Abstract
Background
The swift shift toward internet hospitals has relied on the willingness of medical practitioners to embrace new systems and workflows. Low engagement or acceptance by medical practitioners leads to difficulties in patient access. However, few investigations have focused on barriers and facilitators of adoption of internet hospitals from the perspective of medical practitioners.
Objective
This study aims to identify both enabling and inhibiting predictors associated with resistance and behavioral intentions of medical practitioners to use internet hospitals by combining the conservation of resources theory with the Unified Theory of Acceptance and Use of Technology and technostress framework.
Methods
A mixed methods research design was conducted to qualitatively identify the factors that enable and inhibit resistance and behavioral intention to use internet hospitals, followed by a quantitative survey-based study that empirically tested the effects of the identified factors. The qualitative phase involved conducting in-depth interviews with 16 experts in China from June to August 2022. Thematic analysis was performed using the qualitative data analysis software NVivo version 10 (QSR International).

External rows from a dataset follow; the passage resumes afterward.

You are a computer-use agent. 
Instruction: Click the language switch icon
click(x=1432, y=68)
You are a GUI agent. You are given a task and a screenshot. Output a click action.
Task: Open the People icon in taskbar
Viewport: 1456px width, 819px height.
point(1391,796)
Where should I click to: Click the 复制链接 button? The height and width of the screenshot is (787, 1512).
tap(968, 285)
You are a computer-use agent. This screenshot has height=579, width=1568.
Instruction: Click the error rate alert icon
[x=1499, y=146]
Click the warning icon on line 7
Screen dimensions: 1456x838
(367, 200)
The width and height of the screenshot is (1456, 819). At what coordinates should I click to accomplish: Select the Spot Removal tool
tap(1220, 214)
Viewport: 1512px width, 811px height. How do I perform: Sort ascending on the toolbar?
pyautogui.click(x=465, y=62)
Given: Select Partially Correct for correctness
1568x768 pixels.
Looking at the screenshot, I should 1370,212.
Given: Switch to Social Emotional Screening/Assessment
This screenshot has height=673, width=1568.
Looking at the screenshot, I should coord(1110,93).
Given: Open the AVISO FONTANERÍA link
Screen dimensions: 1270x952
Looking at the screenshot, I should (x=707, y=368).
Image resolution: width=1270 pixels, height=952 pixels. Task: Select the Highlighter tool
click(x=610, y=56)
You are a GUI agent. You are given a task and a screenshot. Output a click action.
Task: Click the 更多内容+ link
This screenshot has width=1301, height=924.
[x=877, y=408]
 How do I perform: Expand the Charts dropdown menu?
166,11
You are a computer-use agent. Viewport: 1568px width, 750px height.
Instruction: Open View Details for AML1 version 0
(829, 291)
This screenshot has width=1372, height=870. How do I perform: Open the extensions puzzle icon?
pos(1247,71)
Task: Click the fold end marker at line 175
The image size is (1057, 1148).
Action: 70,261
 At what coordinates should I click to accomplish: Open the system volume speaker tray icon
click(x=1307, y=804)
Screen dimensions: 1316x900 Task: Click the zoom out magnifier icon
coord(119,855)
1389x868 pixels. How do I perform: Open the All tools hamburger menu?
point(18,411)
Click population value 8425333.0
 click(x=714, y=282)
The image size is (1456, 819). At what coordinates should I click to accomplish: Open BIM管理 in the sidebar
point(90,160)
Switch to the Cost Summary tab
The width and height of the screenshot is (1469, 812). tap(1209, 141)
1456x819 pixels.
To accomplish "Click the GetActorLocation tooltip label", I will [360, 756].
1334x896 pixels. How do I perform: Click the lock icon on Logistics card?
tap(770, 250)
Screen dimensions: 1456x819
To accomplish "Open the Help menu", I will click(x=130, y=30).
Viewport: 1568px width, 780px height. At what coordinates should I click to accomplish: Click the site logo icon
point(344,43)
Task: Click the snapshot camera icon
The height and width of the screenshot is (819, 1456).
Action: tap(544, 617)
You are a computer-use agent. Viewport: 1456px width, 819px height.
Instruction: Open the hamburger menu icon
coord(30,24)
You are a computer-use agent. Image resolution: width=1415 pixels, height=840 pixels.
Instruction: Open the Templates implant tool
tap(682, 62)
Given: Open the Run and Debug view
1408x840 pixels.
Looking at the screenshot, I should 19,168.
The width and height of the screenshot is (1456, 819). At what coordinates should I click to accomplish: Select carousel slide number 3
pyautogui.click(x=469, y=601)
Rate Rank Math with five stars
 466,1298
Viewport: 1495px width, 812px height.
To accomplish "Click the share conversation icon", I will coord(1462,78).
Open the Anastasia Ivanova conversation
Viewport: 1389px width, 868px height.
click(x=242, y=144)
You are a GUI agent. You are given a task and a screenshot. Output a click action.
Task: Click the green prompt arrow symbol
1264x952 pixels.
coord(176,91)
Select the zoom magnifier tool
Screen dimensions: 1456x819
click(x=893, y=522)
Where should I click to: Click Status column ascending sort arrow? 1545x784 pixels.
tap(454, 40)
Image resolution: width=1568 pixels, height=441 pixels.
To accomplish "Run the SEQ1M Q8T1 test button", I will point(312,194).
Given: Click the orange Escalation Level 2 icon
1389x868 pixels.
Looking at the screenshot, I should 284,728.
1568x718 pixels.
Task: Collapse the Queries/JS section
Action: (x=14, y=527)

On the basis of the findings and conceptual framework gained from the qualitative interviews, a cross-sectional, anonymous, web-based survey of 593 medical practitioners in 28 provincial administrative regions of China was conducted. The data collected were analyzed using the partial least squares method, with the assistance of SPSS 27.0 (IBM Corp) and Mplus 7.0 (Muthen and Muthen), to measure and validate the proposed model.
Results
On the basis of qualitative results, this study identified 4 facilitators and inhibitors, namely performance expectancy, social influence, work overload, and role ambiguity. Of the 593 medical practitioners surveyed in the quantitative research, most were female (n=364, 61.4%), had a middle title (n=211, 35.6%) or primary title (n=212, 35.8%), and had an average use experience of 6 months every year. By conducting structural equation modeling, we found that performance expectancy (β=−.55; P<.001) and work overload (β=.16; P=.005) had the most significant impact on resistance to change. Resistance to change fully mediated the influence of performance expectancy and partially mediated the influences of social influence (variance accounted for [VAF]=43.3%; P=.002), work overload (VAF=37.2%; P=.03), and role ambiguity (VAF=12.2%; P<.001) on behavioral intentions to use internet hospitals. In addition, this study found that the sex, age, professional title, and use experience of medical practitioners significantly moderated the aforementioned influencing mechanisms.
Conclusions
This study investigated the factors that facilitate or hinder medical practitioners’ resistance to change and their behavioral intentions to use internet hospitals. The findings suggest that policy makers avoid the resistance and further promote the adoption of internet hospitals by ensuring performance expectancy and social influence and eliminating work overload and role ambiguity.